The First Section of the Superior Court of Justice (STJ) consolidated a highly relevant understanding regarding the funding of third-party contributions. In ruling on REsp No. 2,187,625/RJ, under the repetitive appeals procedure (Theme 1390), the panel unanimously decided to remove the 20-minimum-wage cap from the calculation base of such contributions.

The case was reported by Justice Maria Thereza de Assis Moura, who fully endorsed the thesis advanced by the National Treasury.

The Issue Under Debate

The controversy concerned the continued applicability of the cap provided for in Law No. 6,950/1981, which limited the calculation base of third-party contributions to the equivalent of 20 minimum wages.

Taxpayers argued that this limit remained valid for several levies, such as the education salary contribution (salário-educação), Incra, Sest, Senar, Senat, Sescoop, Sebrae, APEX-Brasil, and ABDI, since Law No. 2,318/1986 allegedly did not expressly repeal the cap with respect to these contributions.

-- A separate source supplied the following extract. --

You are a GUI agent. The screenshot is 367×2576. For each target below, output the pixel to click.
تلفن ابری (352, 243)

They further contended that the precedent established in Theme 1079, which removed the cap for System S contributions, could not be automatically extended to other entities. In the event that the Treasury’s thesis prevailed, taxpayers requested a modulation of effects, invoking prior favorable decisions.

The Holding

The STJ ultimately adopted the position of the National Treasury, holding that Law No. 2,318/1986 repealed the cap established by Law No. 6,950/1981, thereby eliminating the application of the 20-minimum-wage ceiling to third-party contributions.

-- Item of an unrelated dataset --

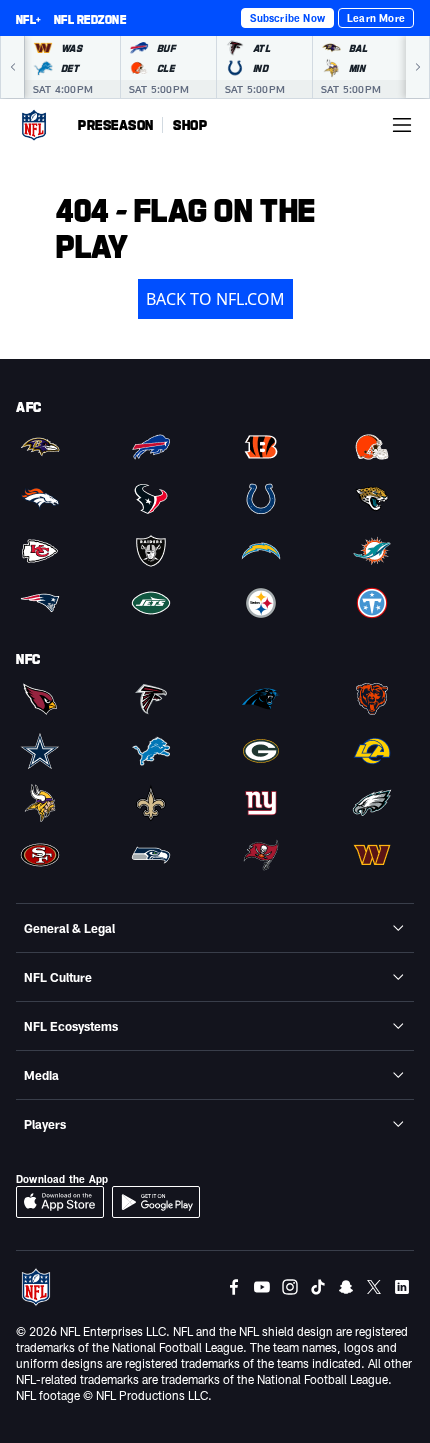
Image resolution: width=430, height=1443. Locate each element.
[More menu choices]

The reporting justice also rejected the request for modulation of effects, on the grounds that there was no consolidated and prevailing case law in favor of taxpayers that would justify preserving prior situations.

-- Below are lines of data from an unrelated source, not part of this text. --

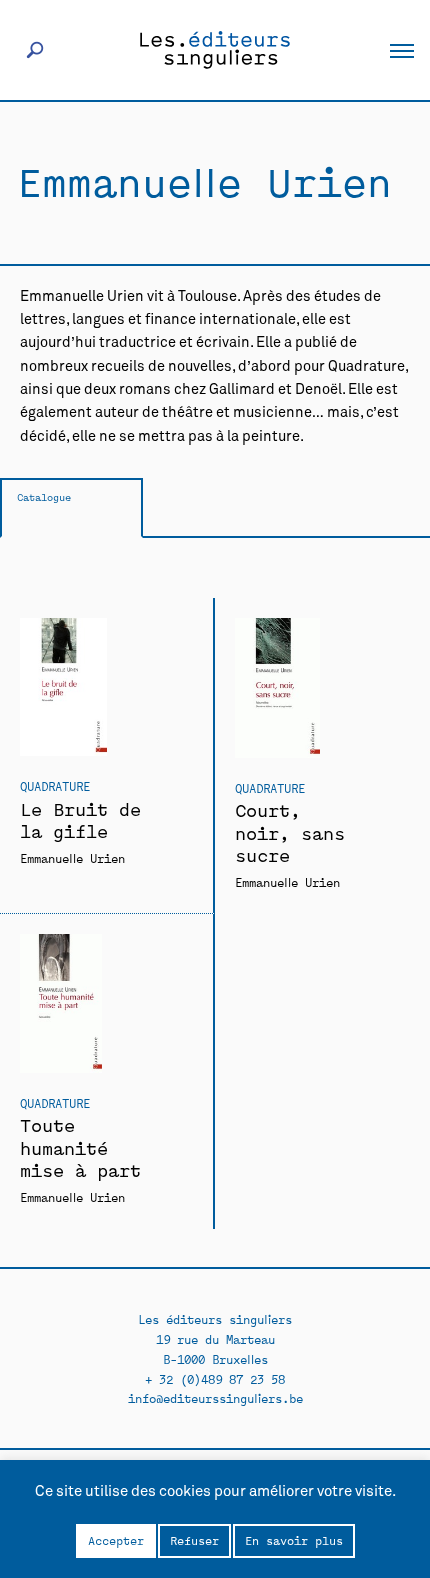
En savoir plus (294, 1540)
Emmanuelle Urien (72, 857)
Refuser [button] (194, 1540)
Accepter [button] (116, 1540)
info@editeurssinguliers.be (215, 1397)
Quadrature (55, 785)
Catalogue (44, 496)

Because the case was decided under the repetitive appeals procedure, the ruling is now binding on lower courts and administrative tax proceedings.

Practical Impacts

The decision carries significant financial repercussions, particularly for companies with a substantial payroll.

With the definitive removal of the cap:

  • The calculation base of third-party contributions now applies to the entire payroll;
  • Judicial arguments defending the limitation lose strength;
  • Pending cases are likely to follow the consolidated precedent;
  • Companies must reassess tax contingencies and litigation strategies.

Additionally, the ruling reinforces the STJ’s tendency to standardize the treatment of System S contributions and other parafiscal contributions, adopting a systematic interpretation of funding legislation.

Final Considerations

By removing the 20-minimum-wage cap and rejecting the modulation of effects, the STJ strengthens the Treasury’s position and increases the financial impact of these levies on the productive sector.

Although motions for clarification may still be filed, the current outlook suggests stabilization of the case law in favor of the Federal Government.

For companies, the moment calls for technical caution: reviewing contingencies, reassessing accounting provisions, and re-evaluating litigation strategies are advisable in light of the consolidated jurisprudence.